Pełnomocnik Jarosława Kaczyńskiego chce przesłuchania szefów Prokuratury Wojskowej- ustalił reporter RMF FM Roman Osica. Kolejny wniosek, tym razem mecenasa Piotra Pszczółkowskiego jednego z pełnomocników szefa PiS, został skierowany do prokuratury tydzień temu.
Chce on przesłuchania nie tylko Krzysztofa Parulskiego ale także szefa warszawskiej wojskowej prokuratury okręgowej Ireneusza Szeląga.
Pierwsza próba przesłuchania szefa Naczelnej Prokuratury Wojskowej skończyła się fiaskiem. Śledczy, podwładni Parulskiego, uznali, że taka czynność nie ma wartości dla śledztwa i wniosek oddalili.
Wniosek jest odpowiedzią na konferencję prokuratorów, podczas której stwierdzili oni, że przestają badać wątek zamachu. Zdaniem pełnomocnika. takie stwierdzenie jest przedwczesne, bo prokuratorzy nie dysponują jeszcze wieloma dowodami: jak choćby protokoły sekcji zwłok, wrak samolotu czy potwierdzenie wiarygodności czarnych skrzynek Tupolewa.
W uzasadnieniu wniosku czytamy, że z akt śledztwa wynika, że polska strona miała możliwość
wszystkie te rzeczy zbadać. Mecenas cytuje protokół z posiedzenia roboczego w Smoleńsku w nocy z 10 na 11 kwietnia zeszłego roku. Ma z niego wynikać, że zarówno Ireneusz Szeląg jak i Krzysztof Parulski nie tylko mieli wpływ, ale wręcz przyjęli na siebie odpowiedzialność za wykonanie szeregu czynności.
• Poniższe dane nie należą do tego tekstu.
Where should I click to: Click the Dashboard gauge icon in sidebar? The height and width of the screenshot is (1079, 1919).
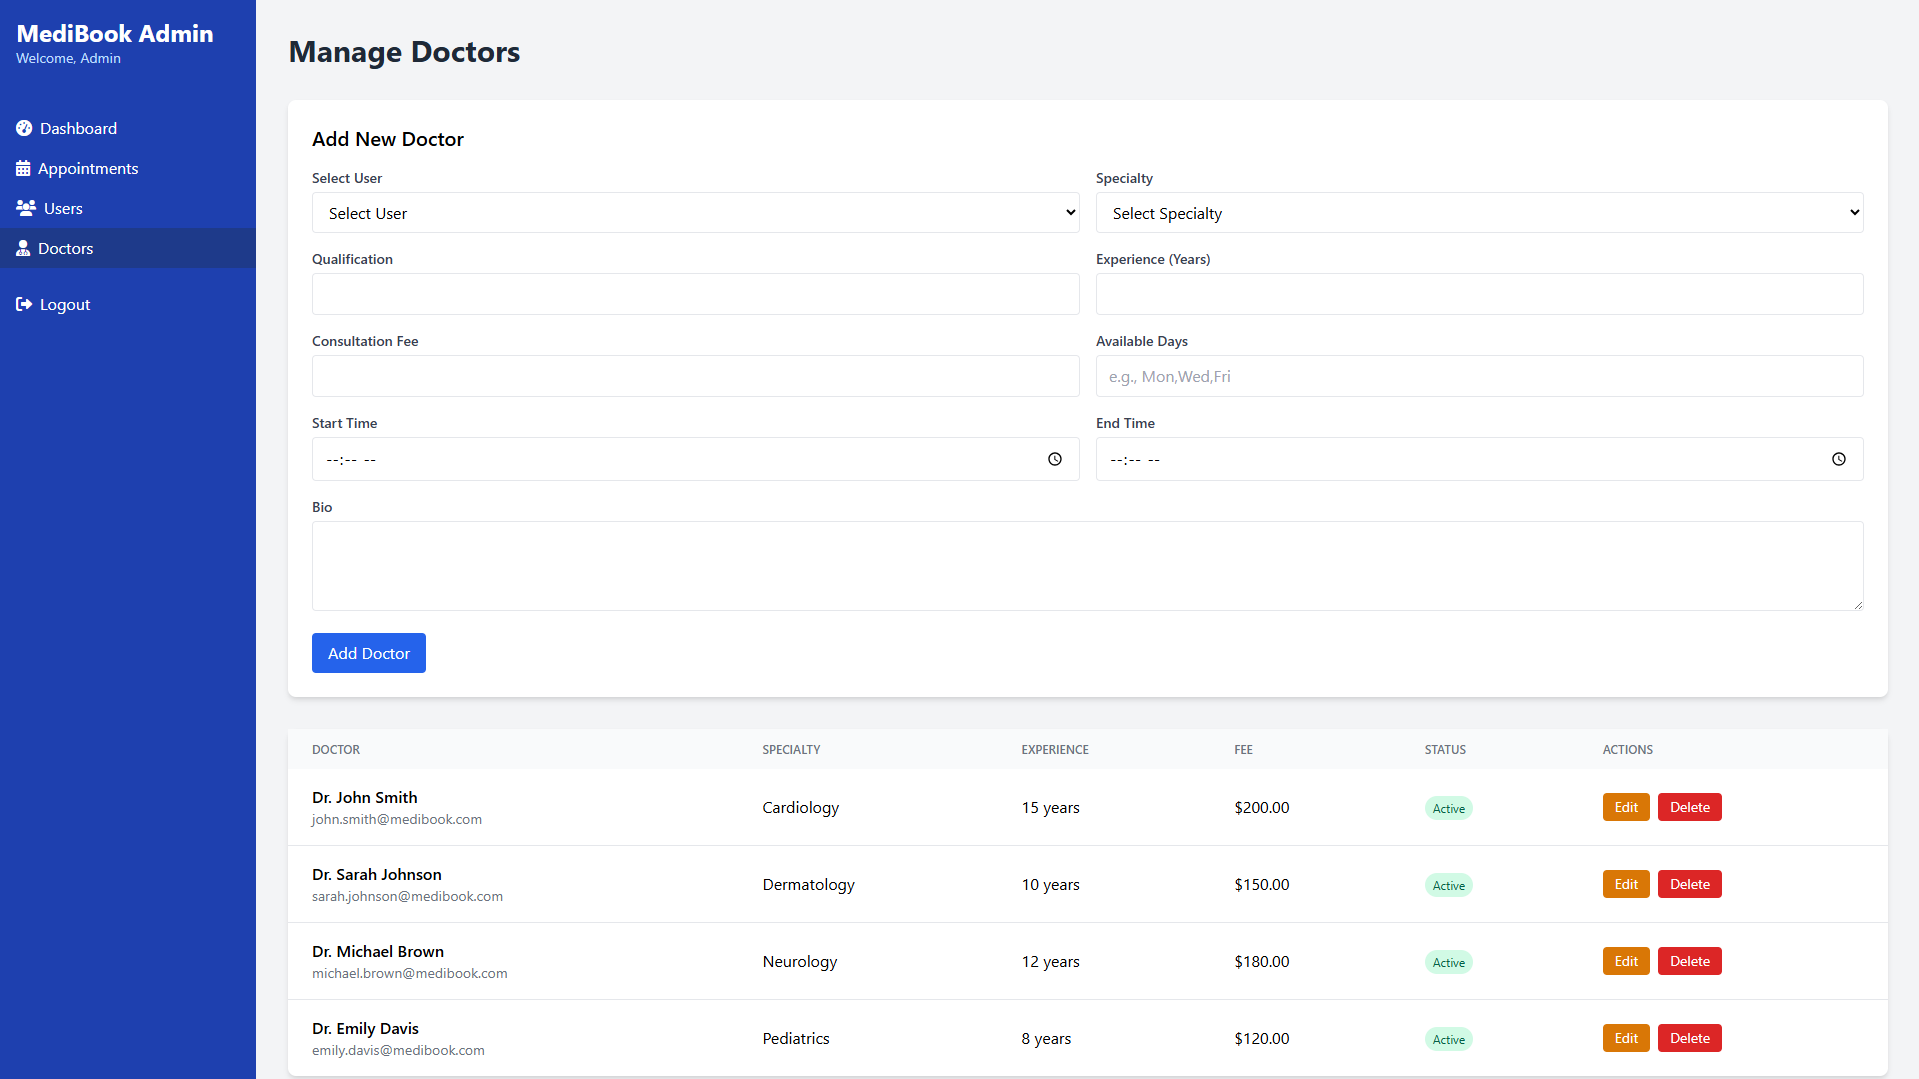[24, 128]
Dlatego przesłuchanie miałoby wyjaśnić, czy prokuratorzy się z tego wywiązali to znaczy: czy starali się o udział w oględzinach wraku samolotu, w przesłuchaniach świadków, w oględzinach zwłok i wreszcie dlaczego uwierzyli Rosjanom w ich protokoły zamiast samemu dokonać sekcji, kiedy ciała pojawiły się Polsce.
Pełnomocnik oprócz przesłuchania szefów Prokuratury Wojskowej chce by śledczy zwrócili się do polskiej komisji badania wypadków lotniczych o jej ustalenia, nie czekając na oficjalne opublikowanie raportu.
Zdaniem Pszczółkowskiego, komisja ma wiele dowodów, których nie udało się zebrać prokuraturze a prawo nie zabrania skorzystania z ustaleń komisji przed jej oficjalnym raportem.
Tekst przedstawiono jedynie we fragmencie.